Na 206° edição do programa radiofônico ALACAZUM PALAVRAS PARA ENTRETER que foi ao ar no dia 06 de fevereiro de 2011, transmissão pela Rádio Clube de Valença 650 Khz AM, cujo tema: Poemas que viraram música, apreciamos o poema: Noturno de Carlos Drummond de Andrade e logo em seguida escutamos: E agora José? poema do mesmo autor que foi musicado pelo cantor brasileiro Paulo Diniz.
Noturno
Abença papai, abença mamãe.
Deus te abençoe. Não vá se esquecer
de arear os dentes e lavar os pés
antes de deitar.
Sim senhora. E não vá dormir
sem rezar ulm padre-nosso, três aves-marias,
uma salve-rainha.
Rezo. Não vá se esquecer
de apagar a luz antes de dormir
Fogo pegou
no quarto de Juquinha de Sá Maria
porque ele dormiu de vela acessa. Apago.
Dorme bem, meu filho. Não fique pensando
bobagens no escuro. O mais é com Deus.
Mas fico.
Abença papai, abença mamãe.
Já te dei abença. Vai dormir. Não tenho
sono bastante para cochilar,
Espera quietinho que o resto vem.
Vou contar estrela. Não. Conto passarinho
que já tive ou tenho ou terei um dia.
Conto, reconto
vistas de cigarros, minha coleção
é fraca. Nomes de países. 27 só.
Aí, essa geografia.
Nomes de meninas. Todas são Lurdes,
Carmos, Rosários, faço confusão.
Abença papai. Vai dormir, já chega.
Estou sem sono. Pois dorme assim mesmo.
Como que posso, se não posso. Então
cale essa boca. Abença mamãe.
Deus te abençoe, obedece seu pai
Hora de dormir não é de caçoada.
Hora de dormir, todo menino dorme.
Mesmo sem sono? Dorme sem pensar.
Mas estou pensando. Penso mulher nua
Penso na morte.

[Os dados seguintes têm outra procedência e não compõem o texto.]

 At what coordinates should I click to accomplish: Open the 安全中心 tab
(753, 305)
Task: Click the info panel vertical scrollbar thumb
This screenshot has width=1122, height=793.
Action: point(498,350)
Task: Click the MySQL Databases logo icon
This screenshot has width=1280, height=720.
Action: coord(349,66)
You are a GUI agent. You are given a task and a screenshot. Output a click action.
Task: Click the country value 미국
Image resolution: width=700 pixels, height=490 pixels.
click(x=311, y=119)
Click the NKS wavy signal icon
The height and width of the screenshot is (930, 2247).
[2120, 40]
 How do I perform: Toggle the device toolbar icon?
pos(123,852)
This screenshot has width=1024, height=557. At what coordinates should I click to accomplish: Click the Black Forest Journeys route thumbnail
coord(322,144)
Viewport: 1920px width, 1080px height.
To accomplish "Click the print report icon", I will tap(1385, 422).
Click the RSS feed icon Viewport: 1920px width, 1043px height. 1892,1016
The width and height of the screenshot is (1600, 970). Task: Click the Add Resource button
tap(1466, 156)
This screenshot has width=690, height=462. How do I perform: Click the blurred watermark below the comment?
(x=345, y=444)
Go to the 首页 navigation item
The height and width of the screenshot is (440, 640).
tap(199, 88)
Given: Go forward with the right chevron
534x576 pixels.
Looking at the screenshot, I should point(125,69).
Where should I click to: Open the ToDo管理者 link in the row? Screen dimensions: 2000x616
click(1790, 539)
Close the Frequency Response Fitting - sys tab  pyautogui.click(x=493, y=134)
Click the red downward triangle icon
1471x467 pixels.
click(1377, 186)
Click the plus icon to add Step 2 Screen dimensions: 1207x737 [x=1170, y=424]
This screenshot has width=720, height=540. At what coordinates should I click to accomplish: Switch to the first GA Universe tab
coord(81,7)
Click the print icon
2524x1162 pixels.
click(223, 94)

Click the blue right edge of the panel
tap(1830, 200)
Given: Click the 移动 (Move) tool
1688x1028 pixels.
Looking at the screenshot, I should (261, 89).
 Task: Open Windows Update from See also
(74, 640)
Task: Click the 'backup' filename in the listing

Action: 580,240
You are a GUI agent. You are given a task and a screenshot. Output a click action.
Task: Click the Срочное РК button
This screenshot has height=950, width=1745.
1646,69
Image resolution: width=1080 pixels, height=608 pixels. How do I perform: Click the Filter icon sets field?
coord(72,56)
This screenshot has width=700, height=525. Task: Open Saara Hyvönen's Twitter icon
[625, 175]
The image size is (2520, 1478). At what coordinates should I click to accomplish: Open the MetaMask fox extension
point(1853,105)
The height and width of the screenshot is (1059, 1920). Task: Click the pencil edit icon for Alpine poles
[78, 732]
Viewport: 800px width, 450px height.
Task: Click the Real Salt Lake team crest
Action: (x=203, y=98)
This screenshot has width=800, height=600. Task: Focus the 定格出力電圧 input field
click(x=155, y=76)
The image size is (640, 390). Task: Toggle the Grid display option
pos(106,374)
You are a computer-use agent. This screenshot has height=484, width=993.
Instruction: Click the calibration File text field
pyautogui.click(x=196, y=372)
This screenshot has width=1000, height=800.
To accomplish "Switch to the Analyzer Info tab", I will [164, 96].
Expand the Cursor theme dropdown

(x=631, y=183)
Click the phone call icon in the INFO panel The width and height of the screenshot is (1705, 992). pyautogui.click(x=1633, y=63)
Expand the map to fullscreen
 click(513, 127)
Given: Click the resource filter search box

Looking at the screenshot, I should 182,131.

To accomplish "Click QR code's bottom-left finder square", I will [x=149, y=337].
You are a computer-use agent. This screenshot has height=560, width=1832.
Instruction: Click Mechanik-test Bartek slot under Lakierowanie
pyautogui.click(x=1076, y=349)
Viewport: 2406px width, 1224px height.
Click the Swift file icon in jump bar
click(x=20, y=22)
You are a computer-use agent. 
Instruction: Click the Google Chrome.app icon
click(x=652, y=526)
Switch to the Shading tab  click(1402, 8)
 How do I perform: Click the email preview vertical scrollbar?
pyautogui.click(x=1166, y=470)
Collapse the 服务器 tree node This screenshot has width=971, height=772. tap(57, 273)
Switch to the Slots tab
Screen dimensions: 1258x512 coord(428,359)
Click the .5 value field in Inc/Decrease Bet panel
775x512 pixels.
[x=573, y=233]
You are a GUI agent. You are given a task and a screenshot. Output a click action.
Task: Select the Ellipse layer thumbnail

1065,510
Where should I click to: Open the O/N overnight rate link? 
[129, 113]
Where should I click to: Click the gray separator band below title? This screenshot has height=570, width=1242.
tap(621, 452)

Se eu morrer agora?
Sem ver mulher nua, só imaginando?
Morro, vou pro inferno. Talvez não. Meu anjo
me puxa de lá, leva ao purgatório.
A cama rangendo. Abença papai.
Você não sossega? Pera ai que eu te ensino.
Mas eu não fiz nada. Só pedi abença.
Deus te abençoe, diabo, senão senão tu me paga.
Que noite mais comprida desde que nasci.
Viajando parado. O escuro me leva
sem nunca chegar. Sem pedir abença
como vou saber que não vou sozinho?
Que o mundo está vivo? Abença papai.
Abença mamãe. Mas falta coragem
e peço pra dentro. Dentro não responde.